Not perfectly monosemantic yet — but clearly more structured than random latent noise.

A quick caveat: on a small model at this scale, many features are still fuzzy and mixed compared to clean human-level concepts. That’s expected. The next frontier is scaling this lab to larger models (and better hardware) so concept structure becomes sharper and more semantically stable.

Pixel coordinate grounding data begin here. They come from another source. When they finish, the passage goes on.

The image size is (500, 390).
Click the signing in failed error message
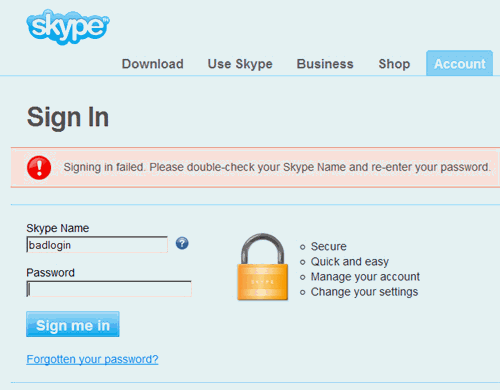click(277, 167)
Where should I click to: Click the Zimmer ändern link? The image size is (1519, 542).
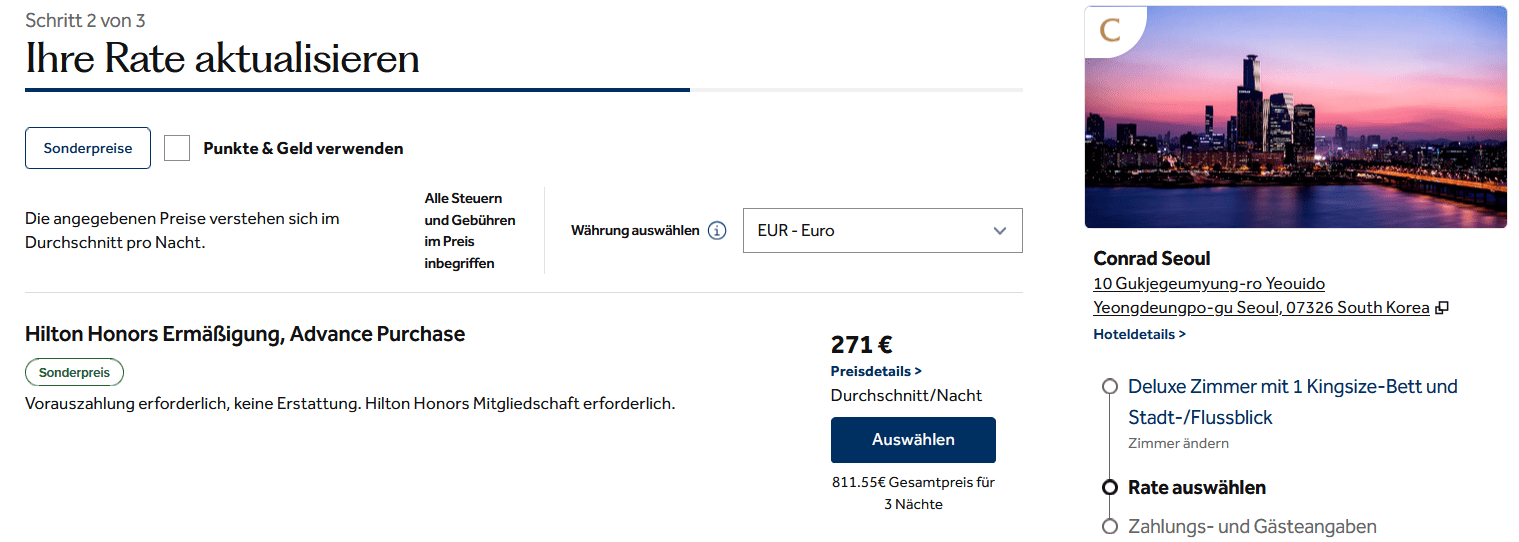pos(1178,443)
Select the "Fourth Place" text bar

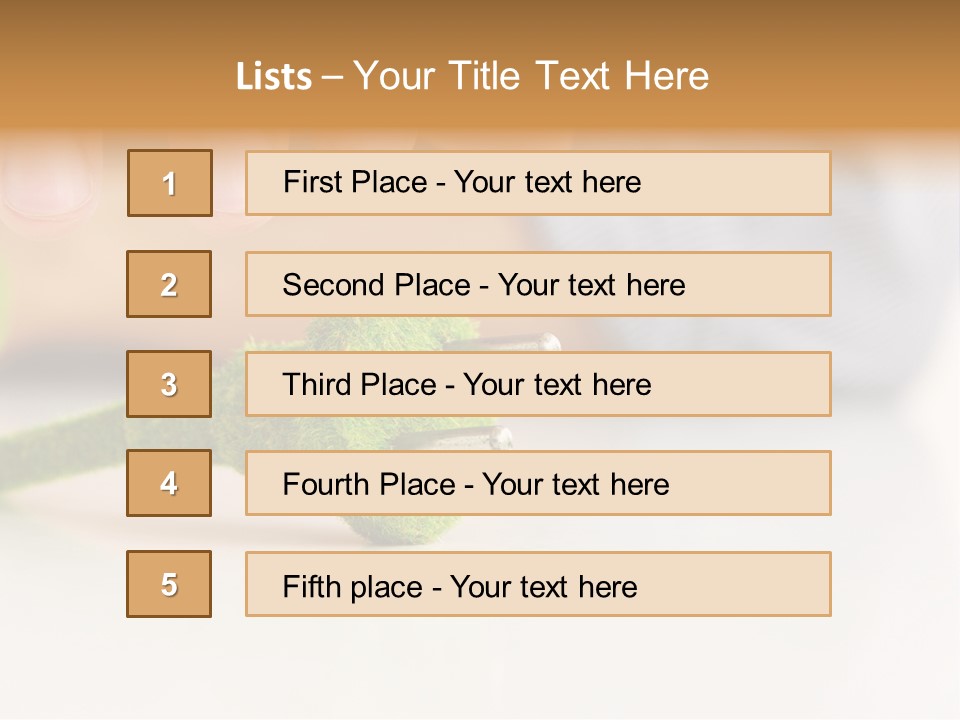click(538, 484)
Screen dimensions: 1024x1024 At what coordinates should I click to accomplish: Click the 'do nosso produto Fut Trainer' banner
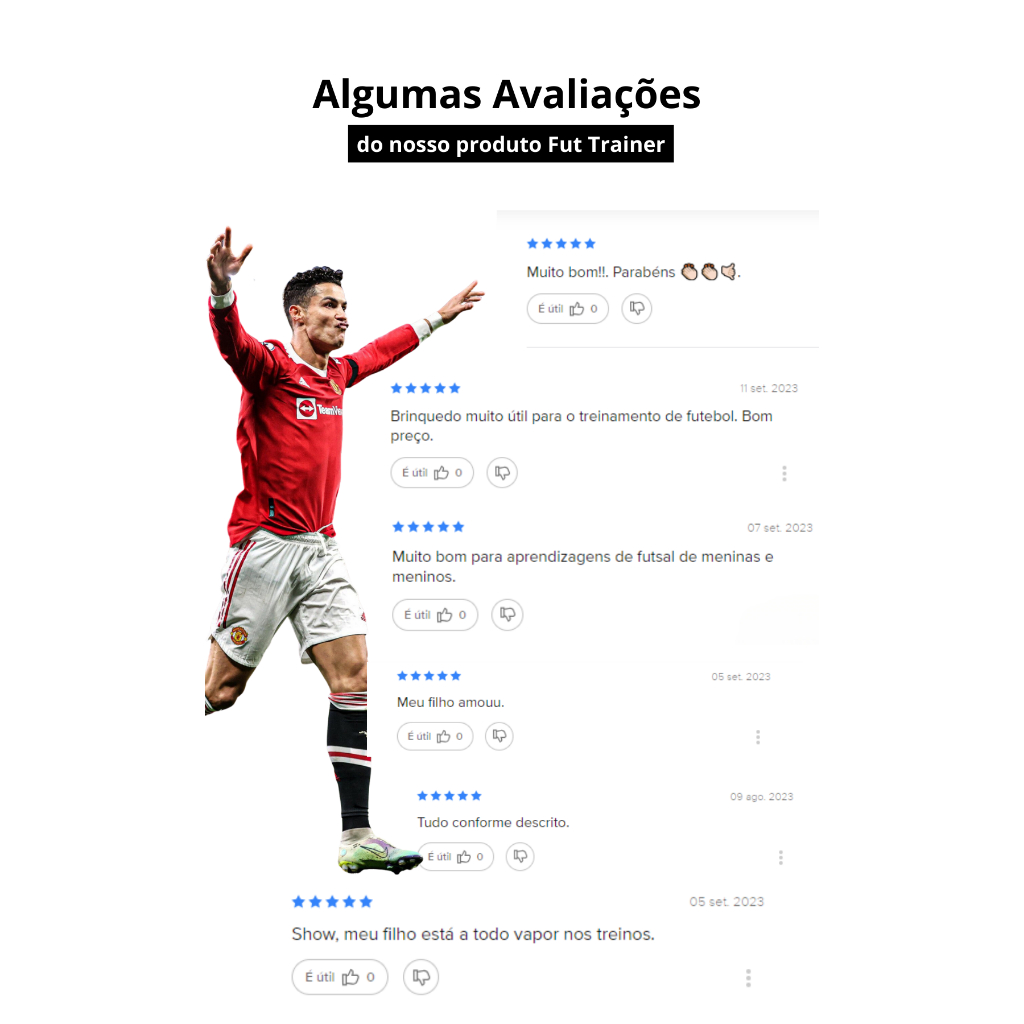[x=511, y=144]
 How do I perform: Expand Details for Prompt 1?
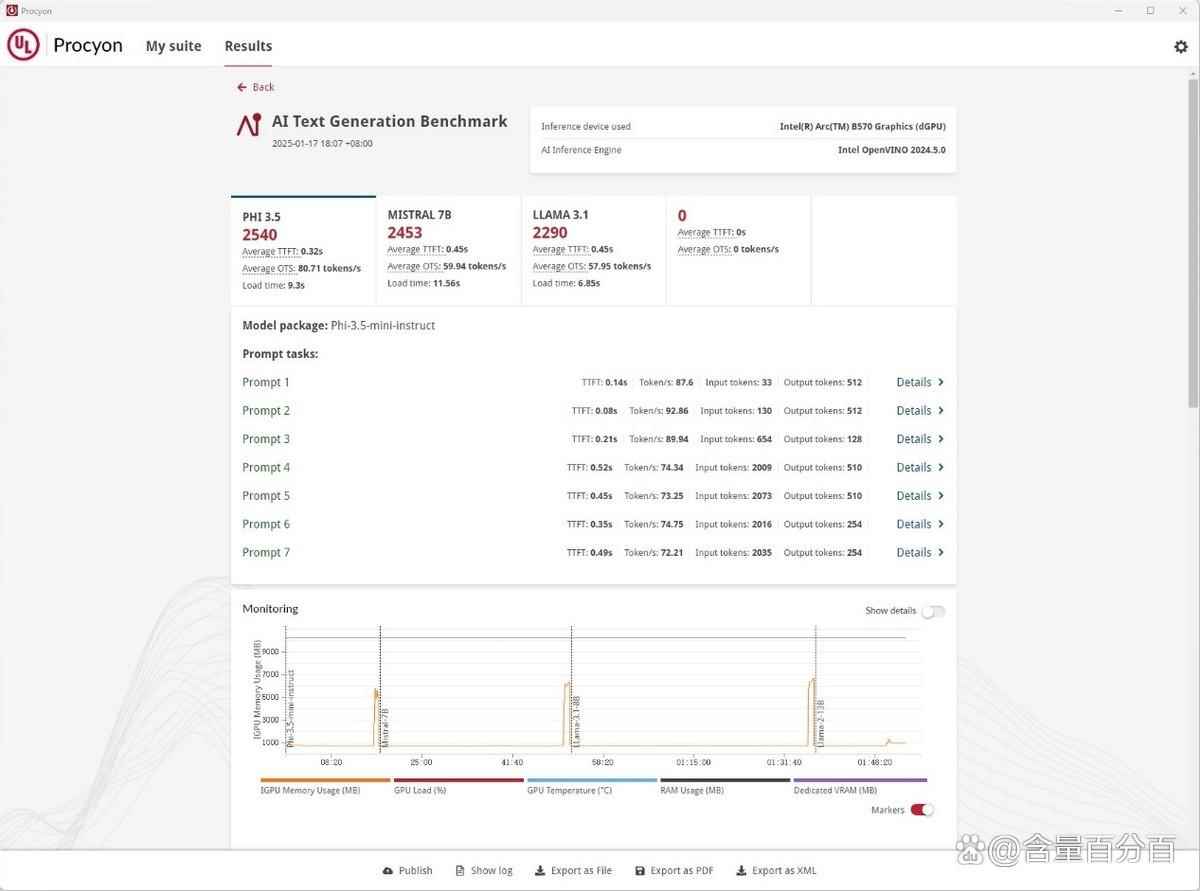click(918, 382)

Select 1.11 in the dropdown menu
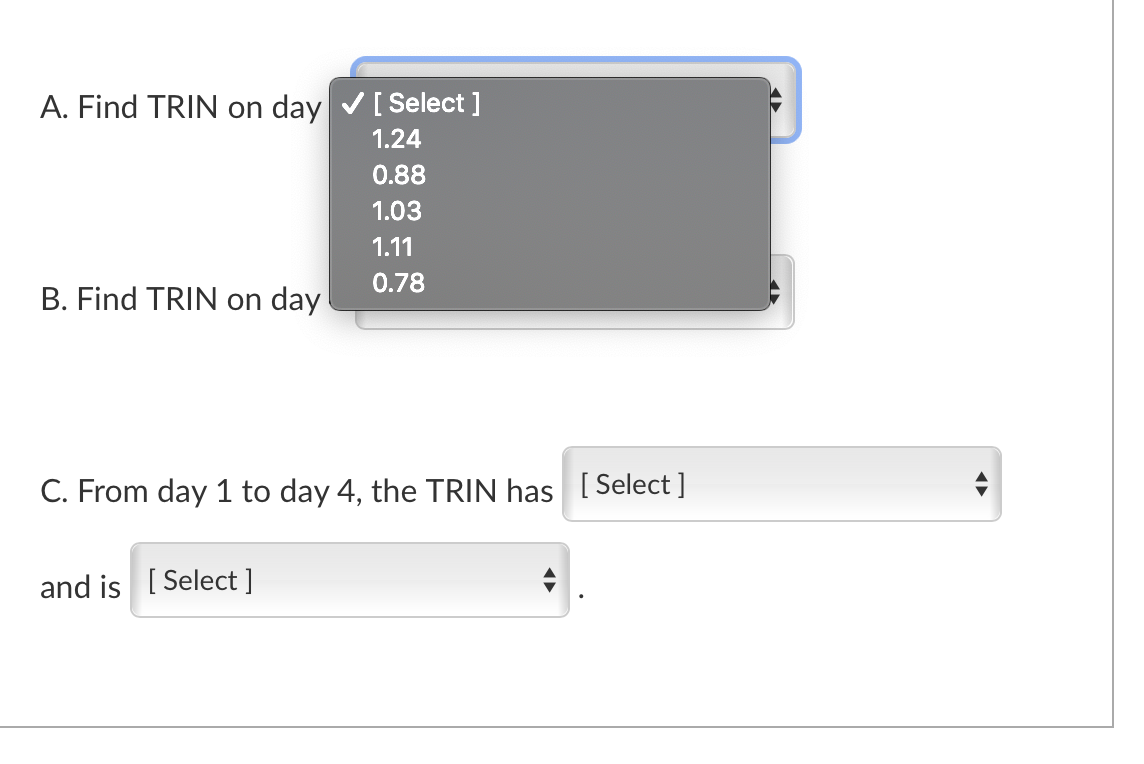394,247
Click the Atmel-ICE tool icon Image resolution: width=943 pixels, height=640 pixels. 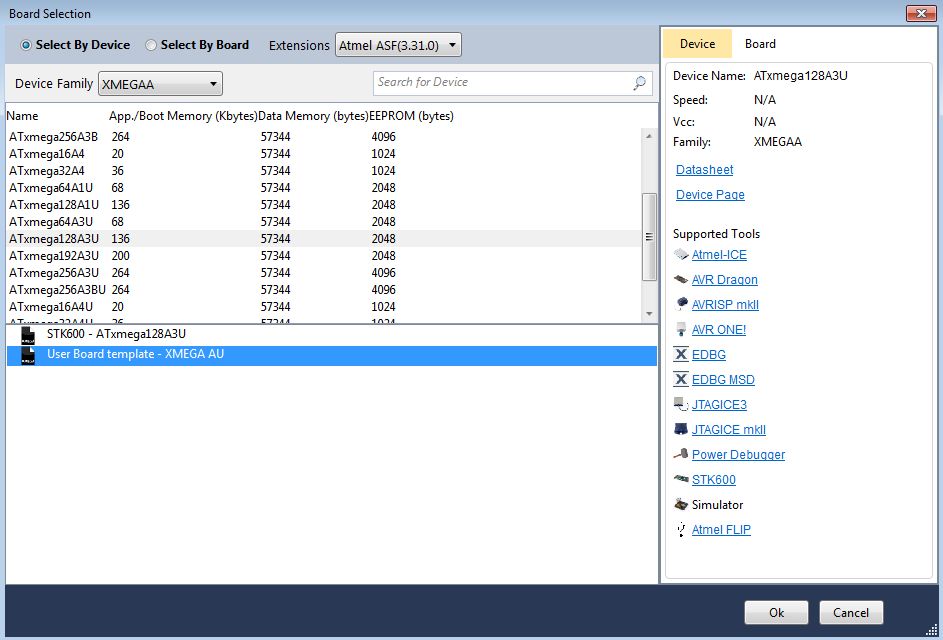(x=681, y=255)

New pivot: from static plots to an explorer

Raw PCA plots (PC1, PC2) are useful, but not intuitive alone. So I built an interactive feature explorer in the repo:

map view (2D/3D feature map),
selectivity filters (A-leaning / B-leaning / shared),
feature inspector with top contexts by domain,
nearest-feature navigation,
cluster concept summaries.

This changed the workflow from: “look at one static chart” to “browse neighborhoods, inspect, and discover concepts.”

That’s the biggest practical shift: this is now a tooling foundation, not a one-off notebook result.

3D concept map (k=16, layer=2)

This is the feature-space concept map from the best run. Each point is an SAE feature; nearby points tend to behave similarly and often share concept-like patterns.

For this map, each feature vector is constructed from the SAE decoder row for that feature (its learned output direction in model space) concatenated with a small selectivity/statistics embedding (freqA-freqB, magA-magB, freqA, freqB). I then project those feature vectors to 3D with PCA.

Cluster colors come from k-means with k=10 on the PCA-reduced feature vectors using Euclidean distance. k=10 was chosen as a practical visual granularity for exploration (not heavily tuned).

3D SAE feature concept map

What I learned

Sparse-first objectives work — pushing top-k down exposed better tradeoff structure than stopping at dense recon quality.
Layer matters — early/mid layers can dominate transfer/sparsity balance.
Interpretability needs UX — if you can’t inspect neighborhoods and contexts quickly, you won’t extract insight.

Limitations

Single small model (70M), single architecture family.
Domain corpora are lightweight and intentionally constrained.
Labels are heuristic, not human-annotated concept taxonomies.
No causal intervention tests yet in this phase.

Next steps

Add feature intervention experiments (suppress/amplify, measure output/logit shifts).
Expand domain matrix (add a third corpus type).
Improve concept labeling pipeline (semi-automatic + human curation).
Track longitudinal runs in “lab mode” with saved findings cards.

TL;DR

This started as an SAE experiment and became a local interpretability lab.

And the current best result is clear enough to act on:

Top-k = 16 (layer 2, d_sae=2048) is the best current sweet spot for sparse, transferable features in this setup.